(Passage given)
— start —
Import the Pandas library to view your data as a dataframe.

Use df.head() to explore and take a 'peek' at your data

In [None]:
import pandas as pd

df = pd.read_csv('/content/drive/MyDrive/Library_Usage.csv')
df.head()

# Value Count

Count the values of types within certain rows

In [None]:
df["Patron Type Definition"].value_counts()

In [None]:
df["Year Patron Registered"].value_counts()

# Visualizations with MatPlot Lib

Import MatPlotLib to create visualizations.

* https://matplotlib.org/
* https://matplotlib.org/cheatsheets/
* https://matplotlib.org/stable/users/explain/colors/index.html

In [None]:
import matplotlib.pyplot as plt

df["Year Patron Registered"].value_counts().plot(
    kind="pie",
)

plt.title("Breakdown of Patron Type Definitions")
plt.ylabel("Number of Patrons")
plt.xlabel("Patron Type Definition")
plt.show()

\See how you want to change your graph... perhaps we want to add a little bit of code to display percentages?

In [None]:
df["Year Patron Registered"].value_counts().plot(
    kind="pie",
    autopct="%1.1f%%",
    )

plt.title("Breakdown of Patron Type Definitions")
plt.ylabel("Number of Patrons")
plt.xlabel("Patron Type Definition")
plt.show()


In [None]:
import matplotlib.pyplot as plt

df.plot(
    kind='scatter',
    x='Total Checkouts',
    y='Total Renewals',
    color='purple',
    alpha=0.5
)

plt.title("Total Checkouts vs. Total Renewals")
plt.xlabel("Total Checkouts")
plt.ylabel("Total Renewals")
plt.show()


In [None]:
df["Circulation Active Month"].value_counts().plot(
    kind="bar",
    color=["skyblue"]
)
— end —
(Text and element pointing records)
— start —
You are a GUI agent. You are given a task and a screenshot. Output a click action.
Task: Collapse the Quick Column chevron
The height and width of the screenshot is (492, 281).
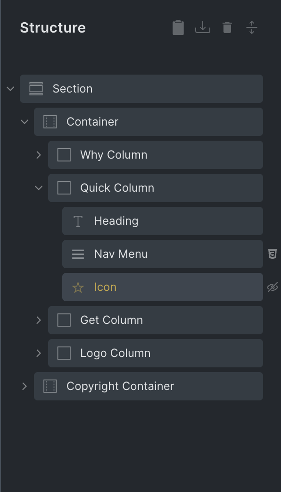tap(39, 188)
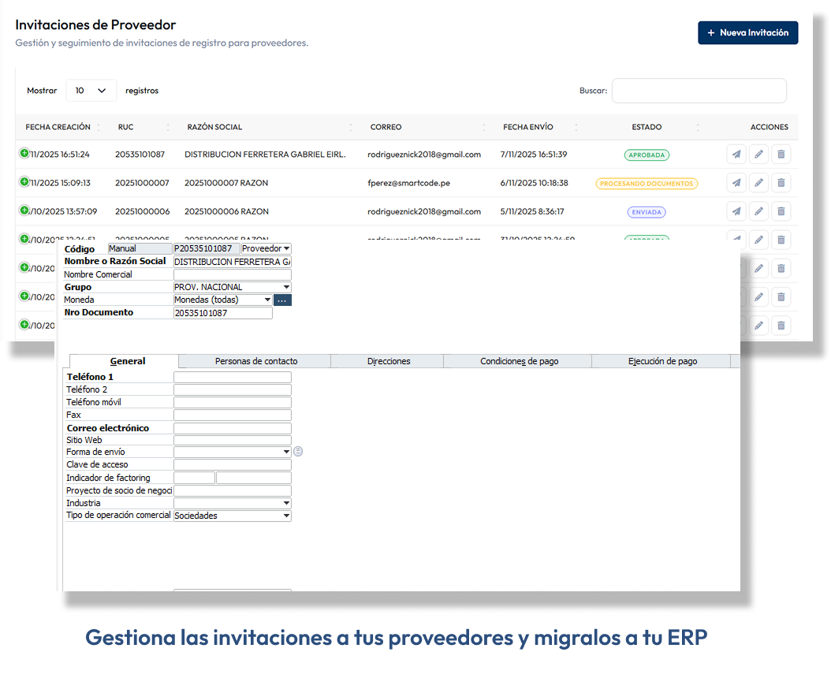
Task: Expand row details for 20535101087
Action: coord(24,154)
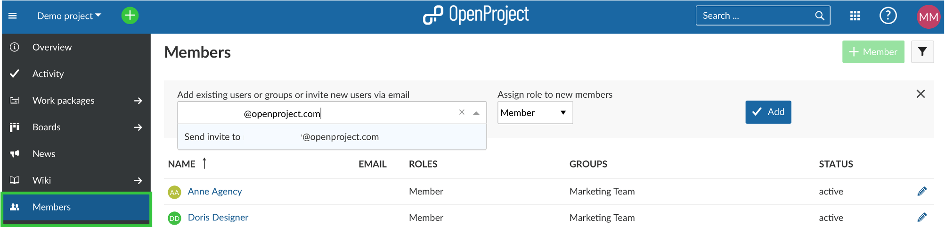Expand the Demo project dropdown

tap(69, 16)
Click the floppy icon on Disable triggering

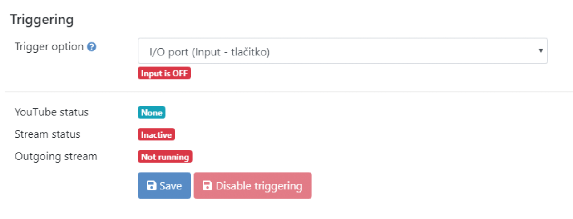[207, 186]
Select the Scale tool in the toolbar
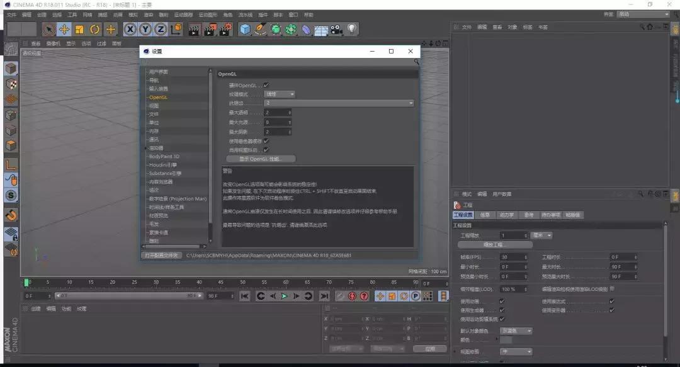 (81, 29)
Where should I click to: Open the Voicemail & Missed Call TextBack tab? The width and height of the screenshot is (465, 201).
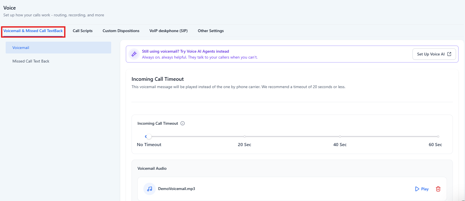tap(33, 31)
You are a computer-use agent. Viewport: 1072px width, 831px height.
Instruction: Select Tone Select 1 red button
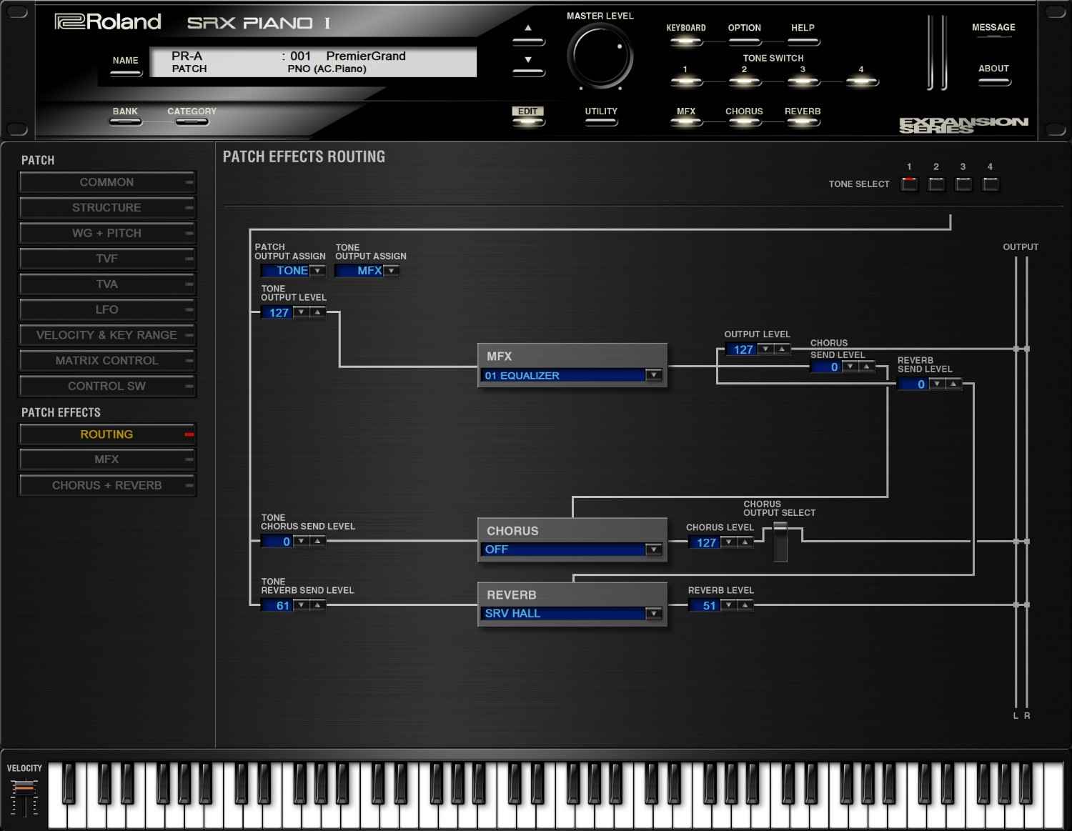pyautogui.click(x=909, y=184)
— end —
(The exercise)
Write the next part of the pandas and Matplotlib tutorial on library usage, picking up right after its final line.

(Answer to this exercise)
plt.title("Library Circulation Activity by Month")
plt.ylabel("Number of Circulations")
plt.xlabel("Month")
plt.show()

Explore the sorts of customizations you can make! Reorganizing, the colors, the outlines, the size of the chart, the way the labels display, the line styles, etc. There are so many possibilities!

In [None]:
# Sort so months appear chronologically
month_order = ["January","February","March","April","May","June","July","August","September","October","November","December"]
month_counts = df["Circulation Active Month"].value_counts().reindex(month_order)

# Plot
month_counts.plot(
    kind="bar",
    color="skyblue",
    edgecolor="black",
    figsize=(10,6)
)

plt.title("Library Circulation Activity by Month", fontsize=16, weight="bold")
plt.xlabel("Month", fontsize=12)
plt.ylabel("Number of Circulations", fontsize=12)
plt.xticks(rotation=45, ha="right")
plt.grid(axis="y", linestyle="--", alpha=0.6)
plt.tight_layout()
plt.show()


# Check for Missing Data!

In [None]:
df.info()
df.isna().sum()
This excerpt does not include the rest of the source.